Żarko Comagić: Wygrana z Kutnem najważniejsza
- Wiedziałem, że ten mecz jest ważny dla Torunia, ale nie wiedziałem, że aż tak! Wychodzi na to, że wygrana z Kutnem najważniejsza w sezonie - mówi Żarko Comagić po zwycięstwie nad Polfarmexem.
- Ten mecz był dla nas bardzo ważny. Wiedzieliśmy, że w przypadku wygranej, nadal jesteśmy w grze i liczymy się w walce o play-off. Polfarmex to w końcu nasz bezpośredni rywal o miejsce w najlepszej ósemce. Stąd nasza motywacja była bardzo silna, co było widać na parkiecie. Mieliśmy naprawdę dużo energii w tym meczu, a koncentracja od początku do końca pozwoliła nam utrzymać to spotkanie w ryzach - dodaje Comagić.

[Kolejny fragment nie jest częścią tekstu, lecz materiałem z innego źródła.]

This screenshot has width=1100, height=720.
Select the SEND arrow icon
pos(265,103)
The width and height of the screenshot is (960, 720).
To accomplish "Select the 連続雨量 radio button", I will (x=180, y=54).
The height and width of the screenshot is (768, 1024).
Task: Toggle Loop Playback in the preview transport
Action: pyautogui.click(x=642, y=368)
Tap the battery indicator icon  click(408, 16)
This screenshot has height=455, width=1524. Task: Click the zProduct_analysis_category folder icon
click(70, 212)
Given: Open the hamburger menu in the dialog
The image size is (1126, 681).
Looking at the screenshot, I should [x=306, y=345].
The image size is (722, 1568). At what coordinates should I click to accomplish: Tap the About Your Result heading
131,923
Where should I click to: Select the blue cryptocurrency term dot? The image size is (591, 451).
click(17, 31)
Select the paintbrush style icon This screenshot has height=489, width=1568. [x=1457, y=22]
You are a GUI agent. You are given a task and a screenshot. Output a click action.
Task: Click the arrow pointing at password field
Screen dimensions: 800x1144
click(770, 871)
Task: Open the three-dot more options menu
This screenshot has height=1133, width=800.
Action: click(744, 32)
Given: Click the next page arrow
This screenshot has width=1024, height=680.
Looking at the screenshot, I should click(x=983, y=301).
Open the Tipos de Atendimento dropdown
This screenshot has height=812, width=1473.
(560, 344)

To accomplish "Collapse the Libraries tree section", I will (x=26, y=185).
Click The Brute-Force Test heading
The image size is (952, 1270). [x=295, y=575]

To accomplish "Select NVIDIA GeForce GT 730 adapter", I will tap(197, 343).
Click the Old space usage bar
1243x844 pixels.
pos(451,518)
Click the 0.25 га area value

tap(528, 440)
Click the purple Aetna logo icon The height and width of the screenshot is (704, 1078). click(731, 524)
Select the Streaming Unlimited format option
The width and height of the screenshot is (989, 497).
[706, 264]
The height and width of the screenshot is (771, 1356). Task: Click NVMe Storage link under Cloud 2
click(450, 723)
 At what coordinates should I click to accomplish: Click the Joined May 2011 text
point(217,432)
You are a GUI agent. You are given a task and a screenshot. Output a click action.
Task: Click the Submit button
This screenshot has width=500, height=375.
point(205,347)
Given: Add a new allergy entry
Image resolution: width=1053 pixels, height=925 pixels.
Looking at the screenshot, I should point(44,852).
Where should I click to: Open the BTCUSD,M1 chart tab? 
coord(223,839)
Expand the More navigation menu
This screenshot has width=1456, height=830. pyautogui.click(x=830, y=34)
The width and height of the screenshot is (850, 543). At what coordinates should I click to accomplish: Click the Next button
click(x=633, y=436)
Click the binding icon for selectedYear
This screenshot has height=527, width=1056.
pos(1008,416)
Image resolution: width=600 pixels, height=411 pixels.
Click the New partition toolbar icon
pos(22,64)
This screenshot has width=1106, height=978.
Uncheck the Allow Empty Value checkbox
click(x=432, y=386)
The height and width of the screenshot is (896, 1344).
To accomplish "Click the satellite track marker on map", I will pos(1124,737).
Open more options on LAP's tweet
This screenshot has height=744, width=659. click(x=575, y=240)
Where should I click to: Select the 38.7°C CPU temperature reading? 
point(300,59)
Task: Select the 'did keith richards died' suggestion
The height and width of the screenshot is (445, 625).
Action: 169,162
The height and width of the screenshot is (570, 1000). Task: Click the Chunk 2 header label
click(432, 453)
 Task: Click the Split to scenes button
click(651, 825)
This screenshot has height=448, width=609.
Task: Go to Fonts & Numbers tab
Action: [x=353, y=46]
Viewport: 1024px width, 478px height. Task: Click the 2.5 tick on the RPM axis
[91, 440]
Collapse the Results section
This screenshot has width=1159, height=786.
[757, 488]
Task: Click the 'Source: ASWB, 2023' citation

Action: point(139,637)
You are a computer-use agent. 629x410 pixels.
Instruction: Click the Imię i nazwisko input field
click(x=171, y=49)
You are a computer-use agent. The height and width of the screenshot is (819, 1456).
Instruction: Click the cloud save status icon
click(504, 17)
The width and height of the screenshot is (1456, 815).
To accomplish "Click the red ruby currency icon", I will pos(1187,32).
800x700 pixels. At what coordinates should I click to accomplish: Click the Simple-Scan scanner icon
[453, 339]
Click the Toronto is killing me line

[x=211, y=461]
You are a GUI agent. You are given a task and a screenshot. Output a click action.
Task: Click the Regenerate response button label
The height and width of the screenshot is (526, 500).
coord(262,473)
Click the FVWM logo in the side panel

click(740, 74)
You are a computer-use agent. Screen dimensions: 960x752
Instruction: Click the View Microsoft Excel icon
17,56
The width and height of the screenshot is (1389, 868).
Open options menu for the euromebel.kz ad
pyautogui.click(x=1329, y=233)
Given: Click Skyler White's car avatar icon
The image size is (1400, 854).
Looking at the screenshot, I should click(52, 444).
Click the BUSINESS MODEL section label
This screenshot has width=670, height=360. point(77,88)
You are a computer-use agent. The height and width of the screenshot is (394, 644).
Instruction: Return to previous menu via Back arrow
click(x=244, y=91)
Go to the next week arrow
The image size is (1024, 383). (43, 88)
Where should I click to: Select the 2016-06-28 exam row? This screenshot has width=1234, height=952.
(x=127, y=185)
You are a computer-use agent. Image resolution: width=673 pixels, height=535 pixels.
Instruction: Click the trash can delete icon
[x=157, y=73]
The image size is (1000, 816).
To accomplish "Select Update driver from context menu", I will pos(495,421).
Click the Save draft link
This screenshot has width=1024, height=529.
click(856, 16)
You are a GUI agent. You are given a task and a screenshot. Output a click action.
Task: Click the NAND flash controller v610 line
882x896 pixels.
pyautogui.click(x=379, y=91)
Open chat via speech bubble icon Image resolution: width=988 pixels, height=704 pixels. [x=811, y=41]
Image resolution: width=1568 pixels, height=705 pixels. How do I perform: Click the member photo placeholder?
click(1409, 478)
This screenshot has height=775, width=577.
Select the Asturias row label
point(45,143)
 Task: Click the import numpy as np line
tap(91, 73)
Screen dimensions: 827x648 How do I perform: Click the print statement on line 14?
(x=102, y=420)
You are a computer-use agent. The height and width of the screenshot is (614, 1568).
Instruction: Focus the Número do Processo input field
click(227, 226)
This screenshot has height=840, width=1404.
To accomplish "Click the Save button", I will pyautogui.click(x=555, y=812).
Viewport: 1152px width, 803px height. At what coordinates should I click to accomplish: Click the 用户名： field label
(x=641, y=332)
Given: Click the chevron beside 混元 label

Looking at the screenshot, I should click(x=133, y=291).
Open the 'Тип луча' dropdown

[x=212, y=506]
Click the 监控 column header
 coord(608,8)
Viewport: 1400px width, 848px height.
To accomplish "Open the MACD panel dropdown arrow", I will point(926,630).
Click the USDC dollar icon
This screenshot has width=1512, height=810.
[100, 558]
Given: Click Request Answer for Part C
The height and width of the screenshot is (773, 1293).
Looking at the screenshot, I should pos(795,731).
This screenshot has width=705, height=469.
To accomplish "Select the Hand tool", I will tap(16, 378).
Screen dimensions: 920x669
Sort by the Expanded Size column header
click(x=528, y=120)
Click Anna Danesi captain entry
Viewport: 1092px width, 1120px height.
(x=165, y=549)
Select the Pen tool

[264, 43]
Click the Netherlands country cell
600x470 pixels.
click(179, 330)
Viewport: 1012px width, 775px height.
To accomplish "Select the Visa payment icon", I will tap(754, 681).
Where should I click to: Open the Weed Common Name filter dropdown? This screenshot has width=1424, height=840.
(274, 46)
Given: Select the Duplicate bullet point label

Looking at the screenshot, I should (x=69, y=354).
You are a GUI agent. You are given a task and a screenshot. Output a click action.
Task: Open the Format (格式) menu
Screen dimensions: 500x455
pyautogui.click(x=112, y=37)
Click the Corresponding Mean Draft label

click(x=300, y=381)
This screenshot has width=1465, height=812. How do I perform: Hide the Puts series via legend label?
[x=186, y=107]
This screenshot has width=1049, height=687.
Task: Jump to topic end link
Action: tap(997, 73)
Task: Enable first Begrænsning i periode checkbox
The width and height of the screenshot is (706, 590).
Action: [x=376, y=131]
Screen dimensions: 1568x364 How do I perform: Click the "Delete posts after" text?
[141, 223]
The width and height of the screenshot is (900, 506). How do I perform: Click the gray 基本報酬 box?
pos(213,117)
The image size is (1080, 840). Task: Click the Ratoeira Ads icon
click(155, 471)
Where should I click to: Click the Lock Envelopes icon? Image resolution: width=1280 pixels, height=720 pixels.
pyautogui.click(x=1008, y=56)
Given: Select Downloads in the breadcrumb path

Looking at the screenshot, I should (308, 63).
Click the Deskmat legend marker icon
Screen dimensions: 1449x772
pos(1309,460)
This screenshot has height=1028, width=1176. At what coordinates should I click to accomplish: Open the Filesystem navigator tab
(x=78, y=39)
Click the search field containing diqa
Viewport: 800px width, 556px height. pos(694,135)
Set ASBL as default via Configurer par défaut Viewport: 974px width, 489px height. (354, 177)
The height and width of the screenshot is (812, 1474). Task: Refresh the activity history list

Polski Cukier bardzo dobrze wykorzystał fakt, iż w słabszej formie w ostatnim czasie jest Kwamain Mitchell (z Anwilem tylko 7/18 z gry, przeciwko torunianom - zaledwie 4/17) i nie pozwalając liderowi Polfarmexu rozwinąć skrzydeł, utorował sobie drogę do zwycięstwa.- Wiedzieliśmy, że jeśli zagramy skutecznie w obronie przeciwko Kwamainowi, ten mecz będzie nasz. I tak się stało. Amerykanin nie miał przestrzeni do gry, a my spisaliśmy się bardzo dobrze w defensywie - tłumaczy Serb.
O ile polscy zawodnicy doskonale zdawali sobie sprawę z wagi spotkania i tego, że pojedynki Torunia i Kutna to derby ważne dla obu miast, o tyle cudzoziemcy dowiedzieli się o randze meczu już... po meczu.
- Wiedziałem tylko tyle, że ten mecz jest ważny dla Torunia, ale nie wiedziałem, że aż tak! Nie wiedziałem, że to "święta wojna". Tymczasem wychodzi na to, że wygrana z Kutnem jest dla całego Torunia najważniejsza w sezonie. Tym bardziej się więc cieszę, że wygraliśmy - kończy Comagić.